Knowing the cost, Fraser approaches Dwight Hartley, a wealthy magnate grieving over the loss of his son. At a dinner party given by the millionaire, Fraser, his wife and colleague Eva, and another colleague watch as Mrs. Palmer, a medium, appears to contact Hartley's dead son. However, Fraser exposes her as a fraud. After Hartley angrily dismisses Palmer, Fraser reveals his discovery. Hartley appears skeptical, until Fraser shows that his left hand, the hand that had been caught in the electrical field, has now become a right hand. Hoping that Fraser's discovery might allow him to reach his dead son, Hartley agrees to support him.

With Hartley's support, the Frasers, and fellow scientist Lincoln Russel, set up power electrical equipment inside a metropolitan power plant. While experimenting on inanimate objects and small animals, Fraser is approached by Benson Sawyer, Hartley's managing director. Sawyer, who has designs on Hartley's company, insists that Fraser's discoveries should go through him. Ultimately, Fraser enters the test box, and Eva engages the field. Now within a much more powerful magnetic field, Fraser finds himself approaching what may be a boundary between his universe, and another one.

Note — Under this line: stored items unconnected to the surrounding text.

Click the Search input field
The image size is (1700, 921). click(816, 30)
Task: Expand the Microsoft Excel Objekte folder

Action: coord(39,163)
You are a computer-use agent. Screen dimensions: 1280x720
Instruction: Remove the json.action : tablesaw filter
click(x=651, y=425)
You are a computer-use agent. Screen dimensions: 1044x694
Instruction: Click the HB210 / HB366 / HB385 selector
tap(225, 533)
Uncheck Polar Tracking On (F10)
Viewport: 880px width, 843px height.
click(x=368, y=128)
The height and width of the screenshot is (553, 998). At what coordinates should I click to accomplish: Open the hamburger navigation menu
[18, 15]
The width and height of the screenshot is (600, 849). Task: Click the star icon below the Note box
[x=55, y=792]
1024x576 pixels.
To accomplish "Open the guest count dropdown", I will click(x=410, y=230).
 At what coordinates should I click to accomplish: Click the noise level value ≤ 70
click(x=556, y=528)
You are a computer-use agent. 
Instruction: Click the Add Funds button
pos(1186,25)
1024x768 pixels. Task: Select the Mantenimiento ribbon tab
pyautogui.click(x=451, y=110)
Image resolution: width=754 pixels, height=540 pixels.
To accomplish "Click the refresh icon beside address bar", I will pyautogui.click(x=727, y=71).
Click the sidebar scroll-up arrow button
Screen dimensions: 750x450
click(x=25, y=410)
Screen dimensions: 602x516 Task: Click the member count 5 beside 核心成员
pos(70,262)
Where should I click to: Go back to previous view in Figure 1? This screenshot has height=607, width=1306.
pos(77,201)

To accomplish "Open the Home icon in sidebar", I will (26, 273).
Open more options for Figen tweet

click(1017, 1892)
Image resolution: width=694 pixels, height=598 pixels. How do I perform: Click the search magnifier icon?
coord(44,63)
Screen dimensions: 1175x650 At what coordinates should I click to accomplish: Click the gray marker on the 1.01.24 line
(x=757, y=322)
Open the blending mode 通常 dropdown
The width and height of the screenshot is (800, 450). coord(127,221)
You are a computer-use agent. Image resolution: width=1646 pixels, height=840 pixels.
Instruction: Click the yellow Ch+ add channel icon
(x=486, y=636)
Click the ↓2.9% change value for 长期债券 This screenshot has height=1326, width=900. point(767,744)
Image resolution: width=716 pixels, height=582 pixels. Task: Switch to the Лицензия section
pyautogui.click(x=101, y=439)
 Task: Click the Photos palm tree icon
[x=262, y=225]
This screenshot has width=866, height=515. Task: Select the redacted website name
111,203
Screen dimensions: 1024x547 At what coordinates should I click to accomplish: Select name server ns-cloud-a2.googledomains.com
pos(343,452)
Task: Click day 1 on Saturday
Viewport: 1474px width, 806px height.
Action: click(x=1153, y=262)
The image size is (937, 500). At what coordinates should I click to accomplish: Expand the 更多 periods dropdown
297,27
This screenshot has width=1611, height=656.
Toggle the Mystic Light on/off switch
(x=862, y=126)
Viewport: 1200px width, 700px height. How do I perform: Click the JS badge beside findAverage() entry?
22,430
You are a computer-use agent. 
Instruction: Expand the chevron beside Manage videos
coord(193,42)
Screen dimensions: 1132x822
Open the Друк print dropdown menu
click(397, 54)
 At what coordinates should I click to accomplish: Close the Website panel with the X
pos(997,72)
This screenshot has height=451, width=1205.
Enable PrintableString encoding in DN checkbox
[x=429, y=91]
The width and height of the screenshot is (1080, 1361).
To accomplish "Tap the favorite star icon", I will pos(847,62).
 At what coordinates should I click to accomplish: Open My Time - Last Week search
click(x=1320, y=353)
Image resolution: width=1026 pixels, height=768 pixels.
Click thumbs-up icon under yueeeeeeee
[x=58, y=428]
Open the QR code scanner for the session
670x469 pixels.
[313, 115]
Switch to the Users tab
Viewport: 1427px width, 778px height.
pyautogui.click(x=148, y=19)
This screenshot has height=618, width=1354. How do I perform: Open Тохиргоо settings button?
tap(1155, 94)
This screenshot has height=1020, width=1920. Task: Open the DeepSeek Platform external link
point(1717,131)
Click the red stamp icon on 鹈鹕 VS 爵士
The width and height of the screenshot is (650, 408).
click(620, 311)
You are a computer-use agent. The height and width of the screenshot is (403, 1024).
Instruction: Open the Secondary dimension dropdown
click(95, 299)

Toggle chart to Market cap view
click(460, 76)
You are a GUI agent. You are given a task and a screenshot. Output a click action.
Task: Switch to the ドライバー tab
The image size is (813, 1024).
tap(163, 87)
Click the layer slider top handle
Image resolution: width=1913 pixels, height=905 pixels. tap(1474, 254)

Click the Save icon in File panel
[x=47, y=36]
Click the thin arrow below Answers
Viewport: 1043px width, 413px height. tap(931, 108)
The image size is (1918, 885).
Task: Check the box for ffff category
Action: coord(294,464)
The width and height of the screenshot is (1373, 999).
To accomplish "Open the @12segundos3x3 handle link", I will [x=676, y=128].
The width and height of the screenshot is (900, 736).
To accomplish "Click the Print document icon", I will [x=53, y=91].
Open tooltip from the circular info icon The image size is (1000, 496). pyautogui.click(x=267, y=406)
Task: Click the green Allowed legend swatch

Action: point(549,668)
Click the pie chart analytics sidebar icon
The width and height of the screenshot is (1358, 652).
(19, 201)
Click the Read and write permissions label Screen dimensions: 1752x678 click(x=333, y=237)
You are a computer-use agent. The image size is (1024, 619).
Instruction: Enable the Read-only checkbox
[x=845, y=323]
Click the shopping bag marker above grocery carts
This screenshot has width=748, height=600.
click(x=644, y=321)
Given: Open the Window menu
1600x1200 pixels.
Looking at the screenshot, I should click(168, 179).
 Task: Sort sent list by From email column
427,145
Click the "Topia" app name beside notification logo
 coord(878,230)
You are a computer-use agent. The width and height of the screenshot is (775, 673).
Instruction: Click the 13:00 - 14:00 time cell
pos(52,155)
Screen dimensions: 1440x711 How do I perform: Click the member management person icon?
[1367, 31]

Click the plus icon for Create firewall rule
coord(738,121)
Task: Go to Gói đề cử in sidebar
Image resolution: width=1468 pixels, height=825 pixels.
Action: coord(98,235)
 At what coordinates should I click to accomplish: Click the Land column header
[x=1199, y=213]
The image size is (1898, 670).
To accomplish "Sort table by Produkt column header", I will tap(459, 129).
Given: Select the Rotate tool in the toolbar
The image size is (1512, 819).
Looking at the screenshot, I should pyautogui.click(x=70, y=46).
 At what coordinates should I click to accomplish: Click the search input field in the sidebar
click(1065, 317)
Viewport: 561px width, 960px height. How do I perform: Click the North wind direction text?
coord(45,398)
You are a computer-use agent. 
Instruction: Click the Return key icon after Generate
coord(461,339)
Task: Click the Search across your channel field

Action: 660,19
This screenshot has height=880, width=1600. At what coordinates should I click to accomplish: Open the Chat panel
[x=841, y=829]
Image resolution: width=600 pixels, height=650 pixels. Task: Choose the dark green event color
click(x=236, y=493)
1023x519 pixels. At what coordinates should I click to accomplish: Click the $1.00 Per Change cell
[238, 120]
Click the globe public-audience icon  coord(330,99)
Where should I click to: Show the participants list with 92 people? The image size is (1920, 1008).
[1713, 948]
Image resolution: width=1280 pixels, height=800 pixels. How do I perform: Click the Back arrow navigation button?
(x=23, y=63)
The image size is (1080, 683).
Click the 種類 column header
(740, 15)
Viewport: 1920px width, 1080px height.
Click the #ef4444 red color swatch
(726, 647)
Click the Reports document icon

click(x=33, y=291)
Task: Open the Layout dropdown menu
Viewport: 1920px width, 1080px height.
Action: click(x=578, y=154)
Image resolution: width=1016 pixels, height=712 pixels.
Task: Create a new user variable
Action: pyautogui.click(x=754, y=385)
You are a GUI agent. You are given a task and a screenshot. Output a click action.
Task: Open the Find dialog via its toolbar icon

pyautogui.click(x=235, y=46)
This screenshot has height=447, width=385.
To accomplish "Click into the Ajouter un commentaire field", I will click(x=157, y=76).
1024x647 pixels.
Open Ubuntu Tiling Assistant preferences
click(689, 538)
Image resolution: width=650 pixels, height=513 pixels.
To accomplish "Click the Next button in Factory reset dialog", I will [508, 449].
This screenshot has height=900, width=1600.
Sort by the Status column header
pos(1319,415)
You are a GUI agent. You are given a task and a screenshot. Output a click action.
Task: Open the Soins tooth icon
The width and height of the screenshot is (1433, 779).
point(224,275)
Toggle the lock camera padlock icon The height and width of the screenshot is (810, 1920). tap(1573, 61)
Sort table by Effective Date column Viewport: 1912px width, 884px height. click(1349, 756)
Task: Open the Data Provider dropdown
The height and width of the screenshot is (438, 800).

Unknown to either of them, Mrs. Palmer and her assistant Edgar Price have appeared at the power plant, and watch as Fraser's experiments proceed. Angry at Fraser for revealing Mrs. Palmer as a fraud, Price seeks to sabotage the experiment. Palmer urges caution, warning that they could be meddling in something extremely important. Price isn't dissuaded, arguing that it is Fraser who is meddling. With Fraser within the magnetic field, Price shorts one of the plant's generators, electrocuting himself and Mrs. Palmer in the process. With the field losing power, the boundary begins to collapse. Fraser, now trapped in the field, can see his wife, but can't hear or reach her. Not knowing if he can be heard, Fraser shouts out his observations, that the world looks transparent, and that another landscape appears superimposed over it. Fraser has no way of knowing if he is looking at a different planet, or Earth in another time. Remembering Hartley, Fraser calls out to Dion, Hartley's dead son. Hartley, overcome by emotion, also calls out to Dion. Knowing that the world is fading out to him, Fraser reaches through the field with his hand. Eva, knowing she may lose her husband into the other dimension, grasps his hand, ultimately pulling her husband back to their world, while Hartley, desperate to reach his son, enters the magnetic field in turn and is apparently vaporized. Eva, having brought her husband back, holds him tight. As she inquires about Hartley, Ian simply replies that he left to "join his son."

==Closing narration==

There are worlds beyond and worlds within which the explorer must explore, but there is one power which seems to transcend space and time, life and death. It is a deeply human power which holds us safe and together when all other forces combine to tear us apart — we call it the power of love.

==Influence in other media==
- The developers of the Half-Life video game series, which deals with creatures from parallel dimensions breaking through to ours, have listed "The Borderland" among their primary influences for the plot of the game.